"Saçmalama. O öyle böyle bir şey yapmaz."
Kyungsoo sinirle siyah kalın çerçeveli gözlüğünü çıkarttı. "Nereden biliyorsun Jennie! Onu ne kadar tanıyorsun!"
İfadesiz bir şekilde ona baktım. Sabrımı zorluyordu. Sinirden gülmeme engel olamamıştım. Gülerek ona baktım. "Bana bir daha sesini yükseltme Kyungsoo. Benden büyük olman umrumda değil."
Üstümde ki ince beyaz pikeyi ittim. Ayağa kalkmak için yataktan destek aldım. "Jennie ne yapıyorsun? Yat şuraya."
Yara olan yerde inanılmaz bir acı hissediyordum. İki hareket etmiştim ama nefes nefese kalmıştım. Sanki kırk kat merdiven çıkmışım gibi hissediyordum. Çıplak ayaklarım yere değdiğinde yanımda duran Sehun'un koluna tutundum.

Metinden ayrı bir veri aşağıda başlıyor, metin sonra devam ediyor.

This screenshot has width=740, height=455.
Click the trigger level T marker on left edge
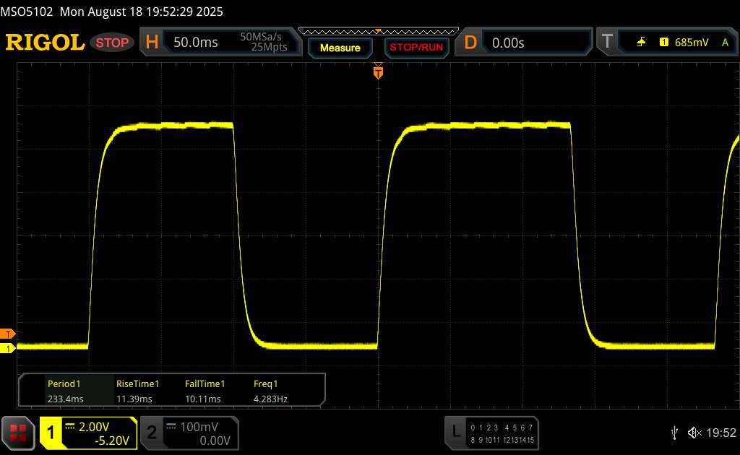pyautogui.click(x=8, y=334)
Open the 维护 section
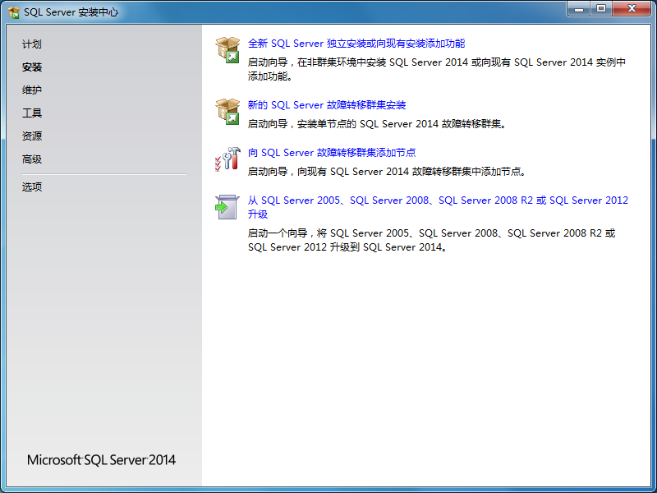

"Ben sana farkında olmadan fazla mı taviz verdim?" Kyungsoo'ya, daha sonra diğerlerine baktım. "Bana sesinizi yükseltmeler, ne yapacağımı söylemeler. Kendinize gelin!"
Liderlerimi olduğumu unutmuşlardı. Farkında olmadan onlara fazla taviz veriyordum.
"Jennie saçmalama lütfen. Ameliyattan çıkalı yeni yirmi dört saat oldu." Kolumda ki serumu çıkardım. Lalisa önüme gelerek kolumu tuttu. "Dikişlerin patlayacak."
"Adam nerede?" Lalisa'yı yok sayarak Kyungsoo'ya döndüm. Kyungsoo sinirli bir şekilde bana bakıyordu ama şu an önemli olan bu değildi. O adamla konuşmalıydım.
"Şehir çıkışında ki depoda." Sehun ve Lalisa'nın kollarından kurtuldum. Tekli koltuğun üstünde duran Joy'un getirdiği kıyafet çantasını alıp odadaki lavaboya girdim.
Kapıyı arkamdan kapattım. Kapattığım kapıya sırtımı yasladım. Derin nefes alarak kafamı toparlamaya çalıştım. Namjoon böyle bir yapmış olamazdı. Değil mi? Beni neden öldürmek isteyecekti ki?
Eğer öldürmek isteseydi beni kolaylıkla öldürebileceği birçok an yaşamıştık. Her şeyden önce beraber uyumuştuk, kaç kere yalnız kalmıştık. Benim evimde, onun evinde, teras katında. Beni öptüğü an da tamamen savunmasızdım. Onu öptüğüm an yine savunmasızdım.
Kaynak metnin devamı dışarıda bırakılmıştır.